The economic gloom deepened this morning as figures showed that mortgage lending by the major banks dived to an 11-and-a-half-year low during December.
Net lending, which strips out redemptions and repayments, fell to £880 million during the month, the lowest level since June 1999, according to the British Bankers' Association.
Labour has accused ministers of jeopardising recovery by pushing ahead with public spending cuts too quickly.
Mr King said he was unable to offer any imminent hope of a rise in interest rates in coming months because of the poor economic outlook. Savers and “those who behaved prudently” would be among the biggest losers in the squeeze, he admitted.
Disposable household income has been hit by sharp increases in the cost of food, fuel and tax, coupled with restricted wage rises for most workers. Last year, take-home pay fell by about 12 per cent, official figures showed, and the trend was expected to continue in 2011.
The governor warned that the Bank “neither can, nor should try to, prevent the squeeze in living standards”.

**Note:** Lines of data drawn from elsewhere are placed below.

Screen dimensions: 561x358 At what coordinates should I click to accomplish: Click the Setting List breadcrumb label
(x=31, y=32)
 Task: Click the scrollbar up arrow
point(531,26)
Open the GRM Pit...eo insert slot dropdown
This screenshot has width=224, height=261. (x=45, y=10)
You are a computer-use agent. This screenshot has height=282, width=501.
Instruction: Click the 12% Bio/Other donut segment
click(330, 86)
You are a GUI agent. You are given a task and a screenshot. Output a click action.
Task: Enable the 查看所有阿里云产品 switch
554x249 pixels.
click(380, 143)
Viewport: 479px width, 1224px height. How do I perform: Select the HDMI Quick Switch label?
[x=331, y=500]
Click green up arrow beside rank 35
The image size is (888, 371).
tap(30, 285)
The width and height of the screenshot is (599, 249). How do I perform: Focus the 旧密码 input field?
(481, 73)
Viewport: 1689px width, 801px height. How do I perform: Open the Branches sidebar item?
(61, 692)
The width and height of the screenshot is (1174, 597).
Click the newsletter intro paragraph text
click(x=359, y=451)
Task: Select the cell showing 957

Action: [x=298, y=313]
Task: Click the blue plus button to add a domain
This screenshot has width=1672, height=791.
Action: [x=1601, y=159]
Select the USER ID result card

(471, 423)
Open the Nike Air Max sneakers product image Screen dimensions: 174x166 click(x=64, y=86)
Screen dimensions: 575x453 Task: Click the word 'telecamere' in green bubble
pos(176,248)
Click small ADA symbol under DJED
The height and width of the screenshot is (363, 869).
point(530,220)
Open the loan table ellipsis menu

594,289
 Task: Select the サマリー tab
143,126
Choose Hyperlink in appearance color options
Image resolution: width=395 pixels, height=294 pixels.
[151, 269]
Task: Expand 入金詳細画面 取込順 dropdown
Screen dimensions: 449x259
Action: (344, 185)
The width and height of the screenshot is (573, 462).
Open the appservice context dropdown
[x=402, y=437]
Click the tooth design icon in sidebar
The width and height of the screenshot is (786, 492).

He said that the economic figures were a reminder that the recovery will be “choppy”. However, he said the biggest threat facing the Bank’s Monetary Policy Committee, which sets interest rates, was rising inflation.
The Bank is expected to use interest rates to keep inflation below two per cent, but the governor said inflation could rise “to somewhere between four per cent and five per cent over the next few months”.
He claimed that rising inflation had been caused largely by increases in global oil and commodity prices, and tax rises such as the increase in VAT introduced at the beginning of the year, which the Bank was powerless to control.
“In 2011, real wages are likely to be no higher than they were in 2005,” he said. “One has to go back to the 1920s to find a time when real wages fell over a period of six years.
“The squeeze on living standards is the inevitable price to pay for the financial crisis and subsequent rebalancing of the world and UK economies.”
Mr King insisted that the Monetary Policy Committee could not have increased interest rates from their current record low level to tackle the rise in inflation.
“If the MPC had raised the Bank Rate significantly, inflation might well have started to fall back this year, but only because the recovery would have been slower, unemployment higher and average earnings rising even more slowly than now,” he said.
“The erosion of living standards would have been even greater. The idea that the MPC could have preserved living standards, by preventing the rise in inflation without also pushing down earnings growth further, is wishful thinking.”
He added: “Monetary policy cannot be based on wishful thinking. So, unpleasant though it is, the Monetary Policy Committee neither can, nor should try to, prevent the squeeze in living standards, half of which is coming in the form of higher prices and half in earnings rising at a rate lower than normal.”
“The Bank of England cannot prevent the squeeze on real take-home pay that so many families are now beginning to realise is the legacy of the banking crisis and the need to rebalance our economy.”
The comments represented one of the governor’s starkest warnings yet. His claim that the banking crisis was behind the ongoing squeeze on living standards comes at a sensitive time, as banks prepare to announce multi-million pound bonuses for their executives.
Mr King expressed sympathy for savers and highlighted the failure of lenders to pass on cuts in interest rates. “I sympathise completely with savers and those who behaved prudently now find themselves among the biggest losers from this crisis,” he said. “But a return to economic stability from our fragile condition will require careful and well-judged steps looking beyond the next few months.”
Addressing the problems of borrowers, he added: “Households and small businesses with little housing equity may be unable to borrow at all or are able to borrow only in the unsecured market – where rates are much higher than before the crisis.”